* PROMPT: Somewhere below is a line with "This screenshot has height=440, width=800." and, later, a line with "Task: Click the floating debris near flower"; repeat those two lines and all the lines between them, exactly as they are.
== Segment start ==
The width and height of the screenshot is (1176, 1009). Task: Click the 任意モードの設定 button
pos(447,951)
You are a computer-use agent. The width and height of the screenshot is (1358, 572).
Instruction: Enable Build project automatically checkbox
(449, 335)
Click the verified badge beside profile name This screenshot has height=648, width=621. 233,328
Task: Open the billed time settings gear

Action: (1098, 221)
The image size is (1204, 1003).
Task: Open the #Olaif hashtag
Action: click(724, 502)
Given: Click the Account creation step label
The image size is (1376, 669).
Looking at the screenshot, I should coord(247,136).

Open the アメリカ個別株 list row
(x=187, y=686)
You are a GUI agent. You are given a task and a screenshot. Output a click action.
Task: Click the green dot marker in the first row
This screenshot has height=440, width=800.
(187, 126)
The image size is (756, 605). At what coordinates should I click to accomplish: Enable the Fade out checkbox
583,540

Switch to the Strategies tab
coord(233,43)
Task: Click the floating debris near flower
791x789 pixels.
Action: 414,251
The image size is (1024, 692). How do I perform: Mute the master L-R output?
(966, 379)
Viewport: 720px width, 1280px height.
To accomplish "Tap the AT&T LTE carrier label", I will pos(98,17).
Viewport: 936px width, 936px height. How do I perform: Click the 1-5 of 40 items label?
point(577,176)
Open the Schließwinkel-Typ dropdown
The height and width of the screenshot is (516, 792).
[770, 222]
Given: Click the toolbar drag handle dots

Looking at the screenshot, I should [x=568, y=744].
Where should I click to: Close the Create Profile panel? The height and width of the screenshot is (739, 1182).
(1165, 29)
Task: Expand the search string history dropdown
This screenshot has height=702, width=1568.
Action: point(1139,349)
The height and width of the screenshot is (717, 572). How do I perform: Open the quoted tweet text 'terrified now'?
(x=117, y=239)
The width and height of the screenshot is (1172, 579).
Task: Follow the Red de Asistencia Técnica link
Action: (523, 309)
== Segment end ==
* SOLVED EXERCISE:
This screenshot has height=440, width=800.
(187, 126)
The image size is (756, 605). At what coordinates should I click to accomplish: Enable the Fade out checkbox
583,540

Switch to the Strategies tab
coord(233,43)
Task: Click the floating debris near flower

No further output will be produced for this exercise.